Cinco. Suráfrica y Venezuela se parecen mucho. Tal vez no se parecen en nada y compararlas sea una necedad, una desmesura. Son países tropicales, ubicados en continentes pobres, complejos. La Suráfrica que Coetzee retrata en La edad de hierro, de la década de los ochenta, se parece a la Venezuela de hoy. Aunque, pensándolo bien, cualquier comparación es peligrosa, descontextualizada, fuera de lugar.

“Como la vida en este país se parece mucho a la vida en un barco que se hunde” (Coetzee, ob. cit., p. 30). Quizás sea esta frase que se parece mucho a nuestro país y en consecuencia he pensado que Suráfrica y Venezuela se asemejan. Me arropa la incertidumbre, la duda.

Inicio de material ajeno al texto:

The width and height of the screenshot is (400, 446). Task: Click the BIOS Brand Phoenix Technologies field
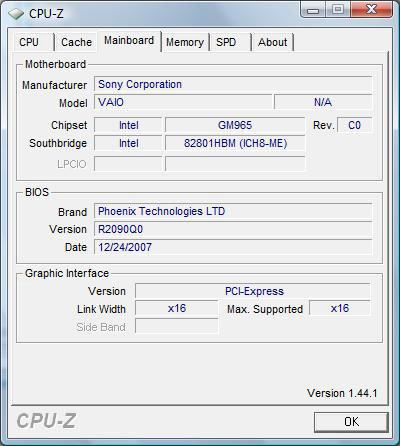click(233, 211)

Lo cierto es que leyendo a Coetzee he sentido la desazón, el dolor y la angustia de hermanos, es decir, hijos de la misma madre que se confrontan y hieren. “Diálogo de sordos” es una frase que revela claramente el dilema.

No siempre detrás de un viaje existe un río, aunque un río es parte de un país y es un viaje en sí mismo. Un río es la mejor metáfora que ideó un filósofo para explicar la vida y su transcurrir. Jamás Heráclito vio estos territorios de Guayana que, empequeñecidos, asemejan un país de hormigas que ocurre a los pies de quienes viajamos en este avión. Heráclito no los pudo ver, pero los predijo, los intuyó para todos los hombres y para el tiempo infinito.

En este país hay grandes ríos que tributan hacia un mar infinito: es tierra de sueños, de riquezas ingentes y maravillosas. Aquí también llueve, aquí también debe haber hombres que como Thomas Merton, escuchan caer la lluvia en su gratuidad pasmosa sin hacer mayor caso de los rinocerontes; es decir, de los ciudadanos que, oprimidos bajo su coraza de seres libres, sólo tienen libertad para elegir cómo comprar una felicidad que dura poco.